Show, in full, each line of the data that contains "computer".

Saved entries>
───

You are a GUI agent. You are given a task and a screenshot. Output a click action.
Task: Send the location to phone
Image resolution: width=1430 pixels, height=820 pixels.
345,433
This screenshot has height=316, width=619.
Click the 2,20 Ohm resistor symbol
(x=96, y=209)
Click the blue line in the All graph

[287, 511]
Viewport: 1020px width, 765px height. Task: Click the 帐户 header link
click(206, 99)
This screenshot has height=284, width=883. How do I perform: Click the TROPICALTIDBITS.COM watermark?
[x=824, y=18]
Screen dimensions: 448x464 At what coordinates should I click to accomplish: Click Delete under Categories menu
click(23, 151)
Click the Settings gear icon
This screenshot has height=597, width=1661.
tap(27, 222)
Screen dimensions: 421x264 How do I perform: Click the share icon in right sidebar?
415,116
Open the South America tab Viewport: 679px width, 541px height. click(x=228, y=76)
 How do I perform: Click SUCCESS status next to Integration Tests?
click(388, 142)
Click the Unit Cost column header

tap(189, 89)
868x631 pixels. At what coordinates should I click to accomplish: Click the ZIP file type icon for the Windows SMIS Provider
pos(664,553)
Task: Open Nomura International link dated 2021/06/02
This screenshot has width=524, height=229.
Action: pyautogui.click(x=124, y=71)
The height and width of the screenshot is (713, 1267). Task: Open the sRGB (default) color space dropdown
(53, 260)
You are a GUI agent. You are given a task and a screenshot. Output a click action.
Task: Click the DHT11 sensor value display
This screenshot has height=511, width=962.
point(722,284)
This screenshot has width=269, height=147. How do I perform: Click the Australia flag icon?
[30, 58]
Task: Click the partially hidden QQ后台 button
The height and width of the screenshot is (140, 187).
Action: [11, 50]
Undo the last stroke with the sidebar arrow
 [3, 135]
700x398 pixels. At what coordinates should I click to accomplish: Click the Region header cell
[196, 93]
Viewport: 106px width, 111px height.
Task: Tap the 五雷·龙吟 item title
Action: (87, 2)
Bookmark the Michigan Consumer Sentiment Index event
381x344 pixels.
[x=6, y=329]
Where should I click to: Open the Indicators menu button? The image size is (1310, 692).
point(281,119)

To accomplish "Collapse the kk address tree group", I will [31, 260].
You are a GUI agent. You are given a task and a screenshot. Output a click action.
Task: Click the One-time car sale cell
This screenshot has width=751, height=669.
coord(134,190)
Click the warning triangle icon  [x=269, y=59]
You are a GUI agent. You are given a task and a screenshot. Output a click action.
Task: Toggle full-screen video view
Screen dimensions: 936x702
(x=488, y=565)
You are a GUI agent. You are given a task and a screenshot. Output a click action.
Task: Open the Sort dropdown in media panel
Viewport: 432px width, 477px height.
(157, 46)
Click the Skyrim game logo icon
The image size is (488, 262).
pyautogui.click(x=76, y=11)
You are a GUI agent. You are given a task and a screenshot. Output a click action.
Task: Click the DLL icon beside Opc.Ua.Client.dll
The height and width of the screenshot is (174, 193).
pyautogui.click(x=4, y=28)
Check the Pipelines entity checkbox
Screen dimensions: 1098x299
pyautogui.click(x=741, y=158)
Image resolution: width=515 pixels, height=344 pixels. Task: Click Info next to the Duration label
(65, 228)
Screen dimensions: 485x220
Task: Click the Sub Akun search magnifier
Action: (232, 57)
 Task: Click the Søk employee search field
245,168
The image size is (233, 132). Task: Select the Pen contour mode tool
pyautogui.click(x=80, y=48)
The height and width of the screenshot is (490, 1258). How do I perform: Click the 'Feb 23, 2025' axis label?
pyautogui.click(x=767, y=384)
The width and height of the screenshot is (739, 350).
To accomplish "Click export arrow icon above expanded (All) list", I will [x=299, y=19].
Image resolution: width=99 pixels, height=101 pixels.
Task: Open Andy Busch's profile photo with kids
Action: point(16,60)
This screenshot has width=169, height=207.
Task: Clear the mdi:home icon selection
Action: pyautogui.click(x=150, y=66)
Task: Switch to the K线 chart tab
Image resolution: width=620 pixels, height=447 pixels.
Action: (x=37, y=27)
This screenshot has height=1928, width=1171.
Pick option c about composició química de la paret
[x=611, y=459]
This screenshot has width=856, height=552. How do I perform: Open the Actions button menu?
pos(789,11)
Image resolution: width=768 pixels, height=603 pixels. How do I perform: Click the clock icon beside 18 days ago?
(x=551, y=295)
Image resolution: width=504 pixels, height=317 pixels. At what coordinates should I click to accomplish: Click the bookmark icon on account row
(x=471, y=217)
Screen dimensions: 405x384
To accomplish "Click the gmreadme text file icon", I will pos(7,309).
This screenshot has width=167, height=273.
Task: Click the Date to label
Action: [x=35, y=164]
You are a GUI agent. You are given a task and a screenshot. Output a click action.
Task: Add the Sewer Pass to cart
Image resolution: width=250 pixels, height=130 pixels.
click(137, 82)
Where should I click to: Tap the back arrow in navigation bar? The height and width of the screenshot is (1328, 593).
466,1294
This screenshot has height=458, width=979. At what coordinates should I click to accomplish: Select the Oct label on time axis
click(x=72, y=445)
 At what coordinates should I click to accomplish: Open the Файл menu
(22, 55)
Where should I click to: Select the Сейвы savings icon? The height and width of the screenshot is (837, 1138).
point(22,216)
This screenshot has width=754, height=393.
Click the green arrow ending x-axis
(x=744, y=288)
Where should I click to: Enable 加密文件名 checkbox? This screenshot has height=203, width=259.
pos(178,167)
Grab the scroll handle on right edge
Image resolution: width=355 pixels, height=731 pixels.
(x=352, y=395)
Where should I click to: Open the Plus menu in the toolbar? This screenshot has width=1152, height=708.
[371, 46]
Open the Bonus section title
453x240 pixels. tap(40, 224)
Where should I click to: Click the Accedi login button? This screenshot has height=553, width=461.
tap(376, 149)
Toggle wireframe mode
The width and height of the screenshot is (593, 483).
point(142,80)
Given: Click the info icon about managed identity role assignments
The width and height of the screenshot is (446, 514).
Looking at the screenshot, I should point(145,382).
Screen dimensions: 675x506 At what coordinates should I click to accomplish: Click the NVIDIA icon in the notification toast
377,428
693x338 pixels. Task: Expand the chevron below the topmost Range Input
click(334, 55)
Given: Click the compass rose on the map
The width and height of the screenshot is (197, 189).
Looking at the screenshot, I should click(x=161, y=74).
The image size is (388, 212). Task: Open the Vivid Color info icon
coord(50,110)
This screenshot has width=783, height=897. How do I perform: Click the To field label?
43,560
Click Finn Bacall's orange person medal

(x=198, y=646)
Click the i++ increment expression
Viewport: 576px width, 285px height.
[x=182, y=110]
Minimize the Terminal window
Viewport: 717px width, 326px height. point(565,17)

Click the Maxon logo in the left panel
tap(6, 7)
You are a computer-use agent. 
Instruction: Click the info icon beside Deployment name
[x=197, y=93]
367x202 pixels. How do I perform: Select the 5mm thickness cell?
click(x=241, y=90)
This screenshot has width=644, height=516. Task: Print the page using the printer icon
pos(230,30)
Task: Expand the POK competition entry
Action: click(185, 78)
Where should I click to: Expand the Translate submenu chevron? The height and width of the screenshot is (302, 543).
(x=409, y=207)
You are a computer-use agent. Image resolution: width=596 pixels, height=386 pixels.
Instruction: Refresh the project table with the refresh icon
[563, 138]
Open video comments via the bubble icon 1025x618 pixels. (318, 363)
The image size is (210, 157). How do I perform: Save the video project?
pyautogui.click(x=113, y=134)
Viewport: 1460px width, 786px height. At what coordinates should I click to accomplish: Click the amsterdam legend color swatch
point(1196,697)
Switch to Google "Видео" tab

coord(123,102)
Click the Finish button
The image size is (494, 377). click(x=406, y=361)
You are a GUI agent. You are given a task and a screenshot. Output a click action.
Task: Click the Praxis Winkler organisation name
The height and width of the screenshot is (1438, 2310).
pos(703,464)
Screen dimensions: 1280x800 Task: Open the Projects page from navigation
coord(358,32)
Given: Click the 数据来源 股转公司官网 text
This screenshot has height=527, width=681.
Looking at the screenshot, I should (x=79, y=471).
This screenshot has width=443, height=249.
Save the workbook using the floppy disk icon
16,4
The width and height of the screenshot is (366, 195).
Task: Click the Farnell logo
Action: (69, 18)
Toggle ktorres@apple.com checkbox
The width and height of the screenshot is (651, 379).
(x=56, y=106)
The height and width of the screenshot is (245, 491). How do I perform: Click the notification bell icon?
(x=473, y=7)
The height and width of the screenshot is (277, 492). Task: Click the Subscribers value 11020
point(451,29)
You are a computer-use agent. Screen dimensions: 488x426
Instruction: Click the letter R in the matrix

───

Solved exercise>
You are a computer-use agent. 
You are a computer-use agent. Image resolution: width=596 pixels, height=386 pixels.
You are a computer-use agent. Screen dimensions: 488x426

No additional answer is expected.